Wherever the string "computer" occurs in a line of these records, report that line.
---
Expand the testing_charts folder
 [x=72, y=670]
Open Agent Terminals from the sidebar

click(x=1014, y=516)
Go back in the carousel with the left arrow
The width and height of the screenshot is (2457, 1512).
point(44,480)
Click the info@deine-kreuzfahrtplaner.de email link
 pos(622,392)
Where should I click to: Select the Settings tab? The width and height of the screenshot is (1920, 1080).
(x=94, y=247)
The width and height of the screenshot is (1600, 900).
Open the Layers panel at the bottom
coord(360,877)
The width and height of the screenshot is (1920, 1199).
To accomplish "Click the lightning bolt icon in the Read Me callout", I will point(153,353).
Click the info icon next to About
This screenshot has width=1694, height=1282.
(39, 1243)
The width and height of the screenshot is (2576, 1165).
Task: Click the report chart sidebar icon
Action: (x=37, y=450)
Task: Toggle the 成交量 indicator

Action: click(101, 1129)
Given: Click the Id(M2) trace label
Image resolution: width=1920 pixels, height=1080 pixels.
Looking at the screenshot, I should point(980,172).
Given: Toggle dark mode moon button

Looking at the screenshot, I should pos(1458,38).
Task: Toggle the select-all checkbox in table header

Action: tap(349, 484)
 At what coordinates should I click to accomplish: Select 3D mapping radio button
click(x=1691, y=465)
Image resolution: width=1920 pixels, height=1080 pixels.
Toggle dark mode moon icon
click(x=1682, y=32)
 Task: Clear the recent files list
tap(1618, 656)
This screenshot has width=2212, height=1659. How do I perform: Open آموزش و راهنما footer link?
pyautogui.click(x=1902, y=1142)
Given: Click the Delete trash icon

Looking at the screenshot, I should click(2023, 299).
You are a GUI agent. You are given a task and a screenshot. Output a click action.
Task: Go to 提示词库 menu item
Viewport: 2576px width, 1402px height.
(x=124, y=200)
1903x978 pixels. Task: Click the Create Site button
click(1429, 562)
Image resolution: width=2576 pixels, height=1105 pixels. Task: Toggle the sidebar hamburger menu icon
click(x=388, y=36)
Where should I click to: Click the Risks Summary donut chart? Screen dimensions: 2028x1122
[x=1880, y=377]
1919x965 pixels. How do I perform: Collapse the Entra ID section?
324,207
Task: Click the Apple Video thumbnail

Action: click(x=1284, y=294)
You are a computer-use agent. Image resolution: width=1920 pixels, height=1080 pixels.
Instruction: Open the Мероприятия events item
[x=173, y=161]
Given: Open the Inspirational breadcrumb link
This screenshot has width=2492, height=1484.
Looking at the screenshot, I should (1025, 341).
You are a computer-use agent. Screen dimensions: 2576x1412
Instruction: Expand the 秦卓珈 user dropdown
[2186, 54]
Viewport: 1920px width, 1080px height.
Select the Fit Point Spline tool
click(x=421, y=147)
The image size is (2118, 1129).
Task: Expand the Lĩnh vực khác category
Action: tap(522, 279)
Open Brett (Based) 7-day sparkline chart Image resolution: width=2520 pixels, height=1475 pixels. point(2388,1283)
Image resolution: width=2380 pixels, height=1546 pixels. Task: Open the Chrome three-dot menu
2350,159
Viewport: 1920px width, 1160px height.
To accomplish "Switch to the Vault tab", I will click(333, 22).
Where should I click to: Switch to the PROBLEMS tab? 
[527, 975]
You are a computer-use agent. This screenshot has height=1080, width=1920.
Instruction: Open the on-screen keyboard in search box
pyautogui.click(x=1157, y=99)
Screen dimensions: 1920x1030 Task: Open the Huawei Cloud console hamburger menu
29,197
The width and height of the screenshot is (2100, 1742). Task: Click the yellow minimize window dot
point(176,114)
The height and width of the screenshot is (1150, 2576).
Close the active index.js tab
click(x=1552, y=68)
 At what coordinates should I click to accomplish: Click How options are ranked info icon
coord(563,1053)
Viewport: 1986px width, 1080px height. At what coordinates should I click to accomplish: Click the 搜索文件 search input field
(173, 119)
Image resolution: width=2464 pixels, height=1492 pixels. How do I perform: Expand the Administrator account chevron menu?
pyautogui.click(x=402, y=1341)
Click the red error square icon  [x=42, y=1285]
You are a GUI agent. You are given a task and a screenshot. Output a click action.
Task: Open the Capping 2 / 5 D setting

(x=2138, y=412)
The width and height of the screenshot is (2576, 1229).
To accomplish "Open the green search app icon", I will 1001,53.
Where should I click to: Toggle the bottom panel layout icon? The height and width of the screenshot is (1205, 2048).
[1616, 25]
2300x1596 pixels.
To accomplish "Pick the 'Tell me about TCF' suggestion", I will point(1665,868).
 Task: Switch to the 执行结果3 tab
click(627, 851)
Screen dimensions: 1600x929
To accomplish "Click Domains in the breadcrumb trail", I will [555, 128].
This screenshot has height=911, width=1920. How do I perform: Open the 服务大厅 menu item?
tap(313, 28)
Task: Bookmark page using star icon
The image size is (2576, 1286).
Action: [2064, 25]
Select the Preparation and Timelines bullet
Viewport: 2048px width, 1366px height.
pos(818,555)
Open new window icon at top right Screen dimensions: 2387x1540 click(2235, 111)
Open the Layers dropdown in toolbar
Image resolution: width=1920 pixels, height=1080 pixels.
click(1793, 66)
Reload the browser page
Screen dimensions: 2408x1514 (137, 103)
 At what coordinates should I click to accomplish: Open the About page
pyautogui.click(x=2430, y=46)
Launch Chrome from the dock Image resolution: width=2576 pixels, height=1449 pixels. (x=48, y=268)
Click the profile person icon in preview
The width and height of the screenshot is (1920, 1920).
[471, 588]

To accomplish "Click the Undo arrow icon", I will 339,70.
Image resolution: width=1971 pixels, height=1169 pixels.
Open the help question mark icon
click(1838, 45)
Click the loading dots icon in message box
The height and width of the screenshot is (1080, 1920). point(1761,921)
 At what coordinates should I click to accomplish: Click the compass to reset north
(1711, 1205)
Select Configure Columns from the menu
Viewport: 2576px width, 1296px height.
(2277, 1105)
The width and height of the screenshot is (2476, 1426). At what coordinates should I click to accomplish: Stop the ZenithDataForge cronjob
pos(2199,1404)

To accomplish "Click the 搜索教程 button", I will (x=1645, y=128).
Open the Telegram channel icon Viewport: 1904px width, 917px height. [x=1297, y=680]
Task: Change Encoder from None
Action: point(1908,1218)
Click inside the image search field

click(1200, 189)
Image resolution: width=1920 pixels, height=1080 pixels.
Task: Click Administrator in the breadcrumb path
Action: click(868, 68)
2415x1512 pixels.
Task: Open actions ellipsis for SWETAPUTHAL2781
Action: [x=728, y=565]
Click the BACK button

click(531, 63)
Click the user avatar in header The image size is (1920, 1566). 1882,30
---
#### Output
You are a computer-use agent. Image resolution: width=1920 pixels, height=1080 pixels.
You are a computer-use agent. Screen dimensions: 2576x1412
You are a computer-use agent. This screenshot has height=1080, width=1920.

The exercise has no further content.